Pakistani television drama series

Mohini Mansion Ki Cinderellayain is a 2018 Pakistani television comedy drama series that premiered on 3 December 2018 on Bol Entertainment, directed by Ali Tahir and written by Fasih Bari Khan. It stars Qavi Khan and veteran actresses Shabnam and Faryal Gohar in lead roles.
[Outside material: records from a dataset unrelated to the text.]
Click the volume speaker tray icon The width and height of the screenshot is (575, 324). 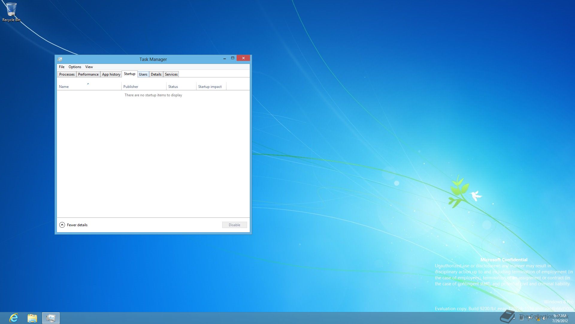click(x=545, y=318)
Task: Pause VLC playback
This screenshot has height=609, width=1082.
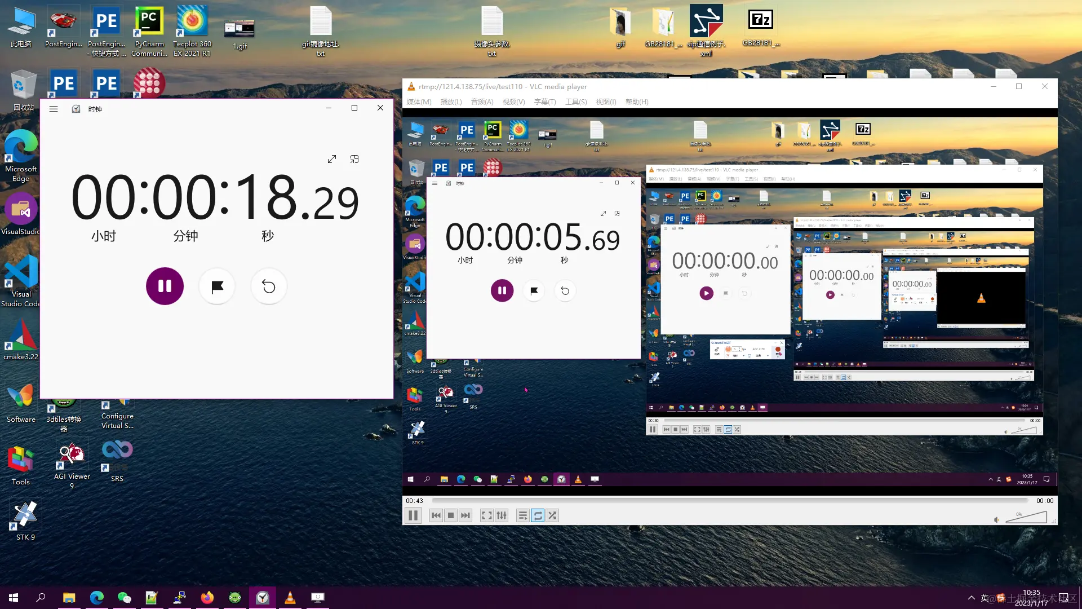Action: (x=413, y=515)
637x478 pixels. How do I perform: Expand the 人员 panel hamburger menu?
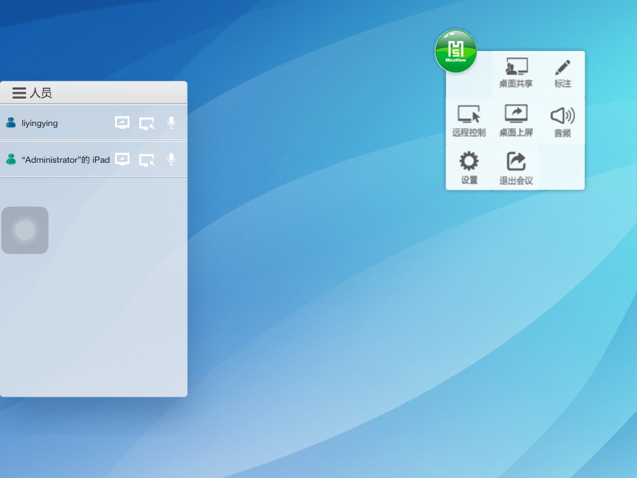click(x=19, y=93)
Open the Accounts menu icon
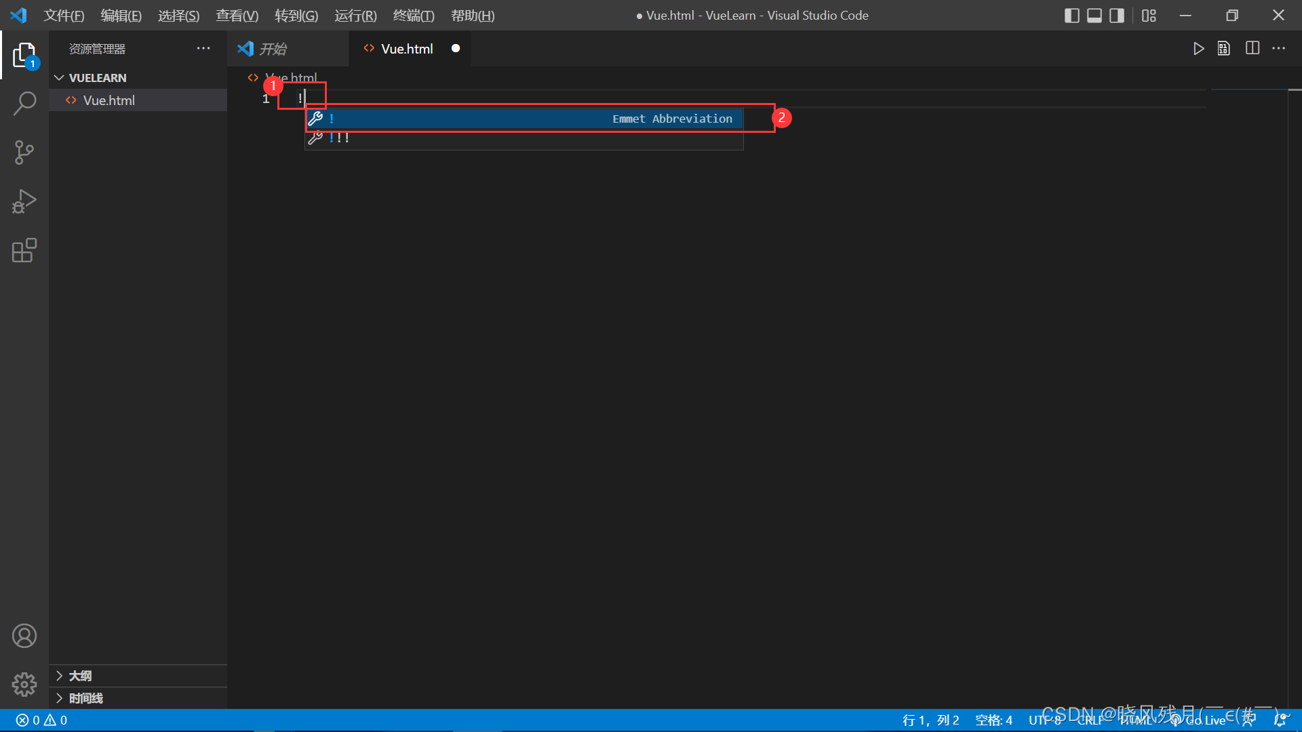Viewport: 1302px width, 732px height. coord(24,636)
The series is produced by Bol Entertainment.

==Cast==
- Shabnam as Shabana Jharna
- Rubya Chaudhry as Shamamah
- Qavi Khan as Zangu
- Faryal Gohar as Daaro Maasi
- Saima Saleem as Azra
- Hira Khan as Kaali
- Naeem Tahir as Chacha Radio
- Yasmeen Tahir as Zubeida
- Heena Chaudhry as Billi
- Sardar Nabeel as Uzair
- Imaan Malik as Laatu
- Waqas Irfan as Puppu Chocolaty
- Shah Fahad as Maulvi
- Sumbul Shahid as Aapa Jan
- Nirvaan Nadeem as Billa
- Tahira Imam as Mukhtaaran
- Usama Khan as Azmat
- Farah Tufail as Pino
- Umer Darr
- Sakhawat Naz

==Production==

===Development===
In October 2017, Ali Tahir revealed that he is going to direct a comedy serial for Bol Entertainment titled 'Mohini Mansion Ki Cinderellayain' which is scripted by the Quddusi Sahab Ki Bewah-fame scriptwriter Fasih Bari Khan. The serial explores the lives of a whole neighborhood set in 1992 in interior Lahore.
He also revealed that there will be over 52 episodes.

===Casting===
Veteran actress Shabnam showed her interest in making a comeback to Pakistani television during her visit to Pakistan. Actor and director Ali Tahir cast her as lead protagonist in his directorial, Mohini Mansion Ki Cinderella for Bol Entertainment. Thus the series marks the comeback of Shabnam to Pakistani television screens after 18 years. Veteran actress Faryal Gohar also made her return to television after 15 years with this series. Tahir also cast his parents Naeem Tahir and Yasmeen Tahir. The series also stars the model Rubya Chaudhry and debutants including Miss Veet 2017 winner Hira Khan, and Sardar Nabeel.